-- INPUT DATA follows --

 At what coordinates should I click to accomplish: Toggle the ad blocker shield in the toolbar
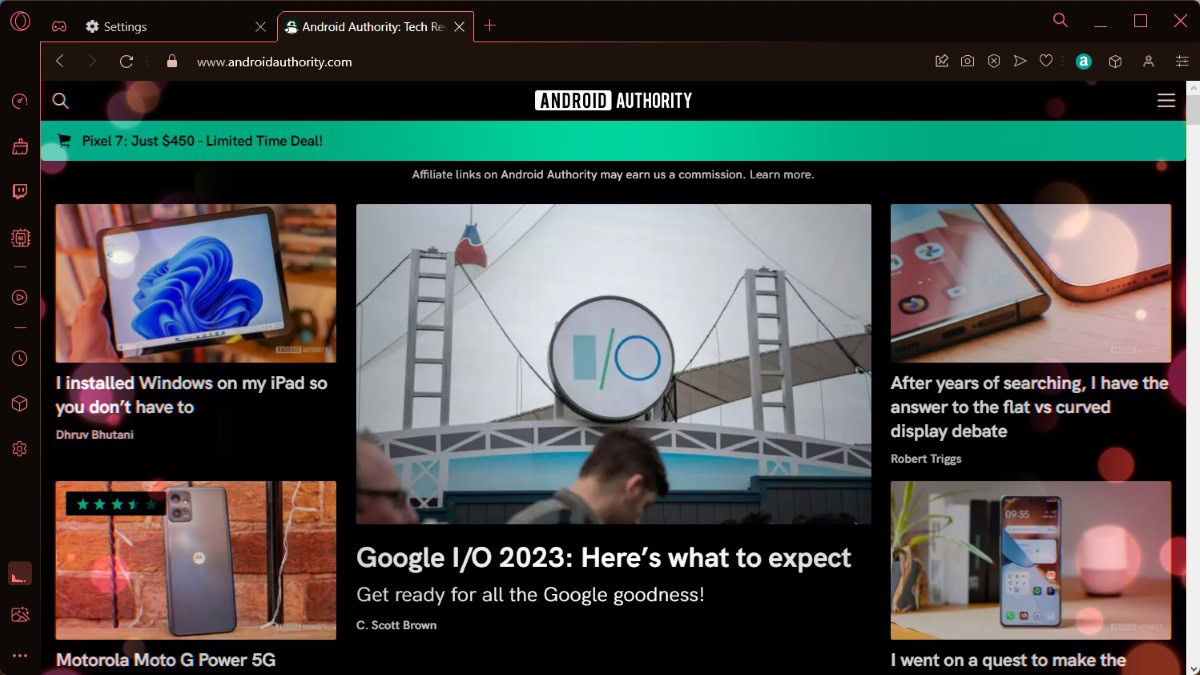click(x=994, y=61)
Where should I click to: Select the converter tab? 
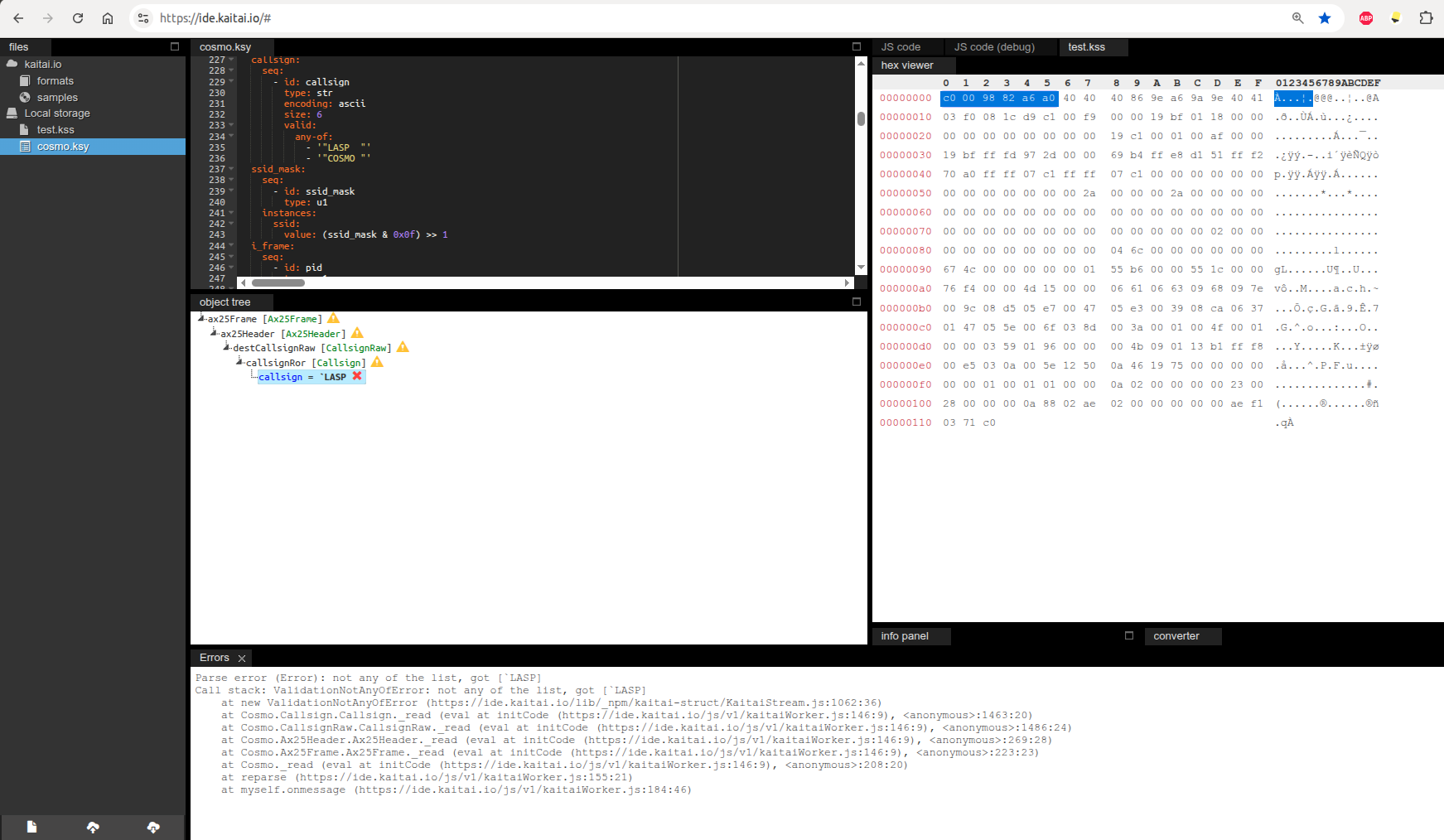point(1176,636)
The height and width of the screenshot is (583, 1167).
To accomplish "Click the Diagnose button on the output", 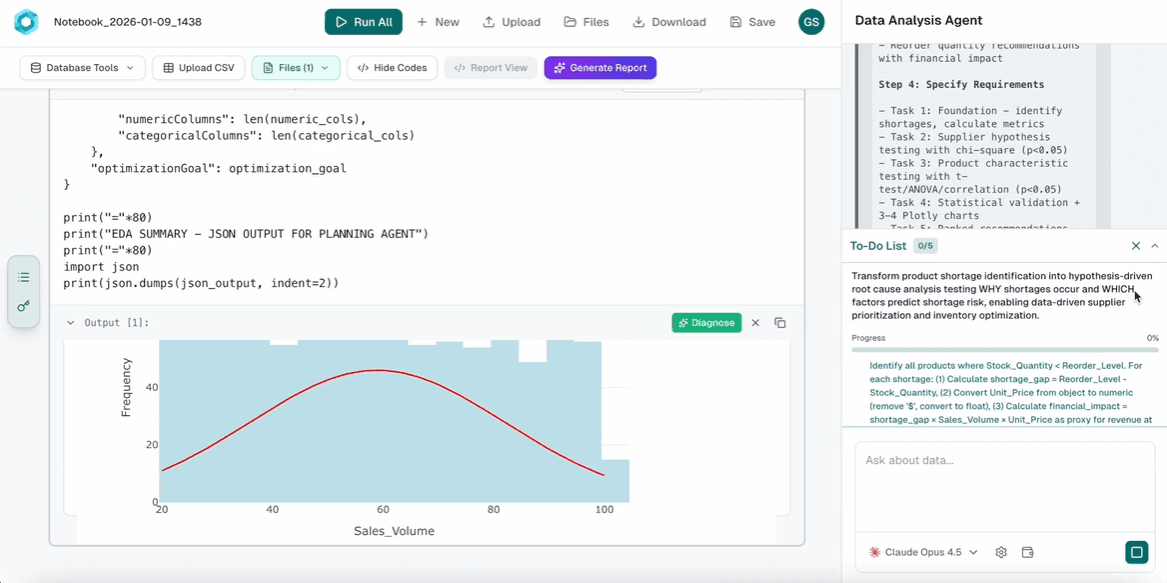I will click(706, 323).
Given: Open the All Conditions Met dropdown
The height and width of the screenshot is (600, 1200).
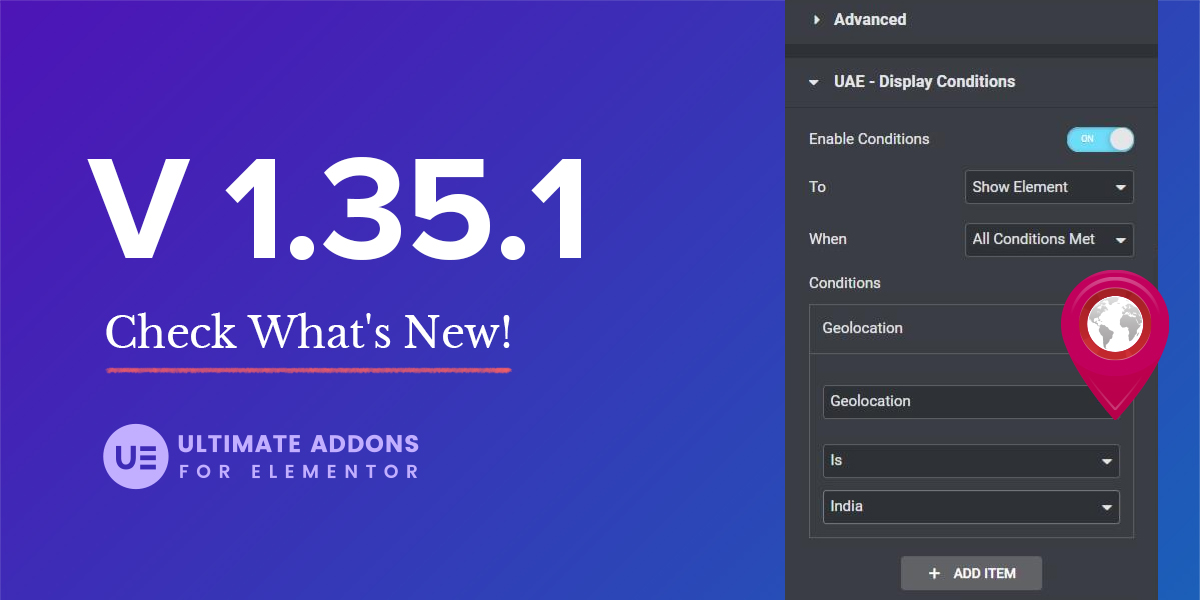Looking at the screenshot, I should point(1048,239).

-- INPUT DATA concluded --

◆ WHAT THE TASK ASKS:
Your output should consist solely of the lines from the line containing "The height and width of the screenshot is (600, 1200)." through the last line of the entries, verbatim, minus any pictures.

◆ RESULT OF THE TASK:
The height and width of the screenshot is (600, 1200).
Looking at the screenshot, I should point(1048,239).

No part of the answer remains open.